Saved data entries:
────────
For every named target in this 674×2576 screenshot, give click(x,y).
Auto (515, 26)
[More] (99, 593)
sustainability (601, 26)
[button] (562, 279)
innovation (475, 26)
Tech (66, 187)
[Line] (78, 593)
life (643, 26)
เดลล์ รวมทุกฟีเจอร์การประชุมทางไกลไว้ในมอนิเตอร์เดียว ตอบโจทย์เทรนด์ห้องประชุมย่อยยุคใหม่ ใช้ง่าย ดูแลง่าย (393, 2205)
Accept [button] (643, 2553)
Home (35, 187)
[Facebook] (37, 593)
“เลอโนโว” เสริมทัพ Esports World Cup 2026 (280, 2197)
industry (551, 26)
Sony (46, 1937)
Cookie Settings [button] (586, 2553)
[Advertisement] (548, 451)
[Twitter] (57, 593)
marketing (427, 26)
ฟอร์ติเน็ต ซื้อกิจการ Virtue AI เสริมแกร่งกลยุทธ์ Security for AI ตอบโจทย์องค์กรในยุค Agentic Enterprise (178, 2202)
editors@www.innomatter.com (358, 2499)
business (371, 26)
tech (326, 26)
────────
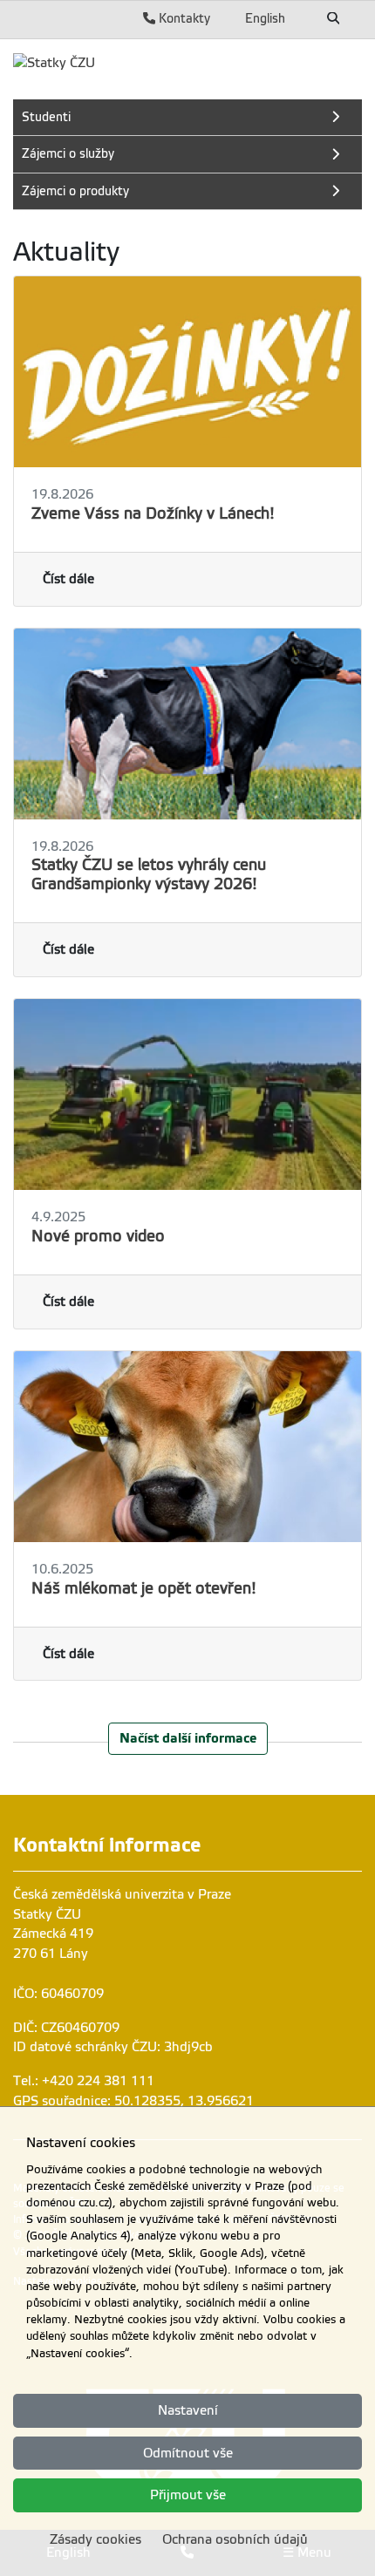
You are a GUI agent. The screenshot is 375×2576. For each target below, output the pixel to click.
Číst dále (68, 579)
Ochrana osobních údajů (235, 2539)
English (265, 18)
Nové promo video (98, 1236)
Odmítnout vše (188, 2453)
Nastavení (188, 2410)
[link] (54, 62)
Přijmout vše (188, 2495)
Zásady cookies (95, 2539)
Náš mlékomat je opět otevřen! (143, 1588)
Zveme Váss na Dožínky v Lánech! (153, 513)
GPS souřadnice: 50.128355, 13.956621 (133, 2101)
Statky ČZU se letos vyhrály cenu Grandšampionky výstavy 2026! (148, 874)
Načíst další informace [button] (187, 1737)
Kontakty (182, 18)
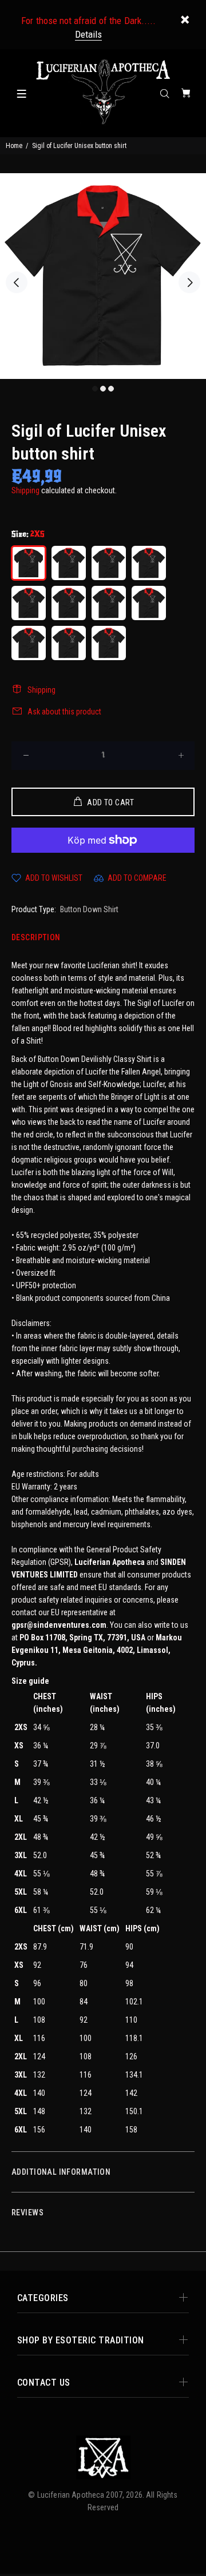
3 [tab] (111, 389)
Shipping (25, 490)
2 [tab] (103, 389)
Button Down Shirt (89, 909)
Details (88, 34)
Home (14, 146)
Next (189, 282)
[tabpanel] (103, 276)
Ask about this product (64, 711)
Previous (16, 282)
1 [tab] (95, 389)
────────
▸ Task to carry out: After identifying the lines above that contain "click", copy each one.

▸ Response to the exercise:
For every named target in this 674×2576 screenshot, give click(x,y).
You are a GUI agent. The screenshot is 375×2576. For each target below, output the pixel to click.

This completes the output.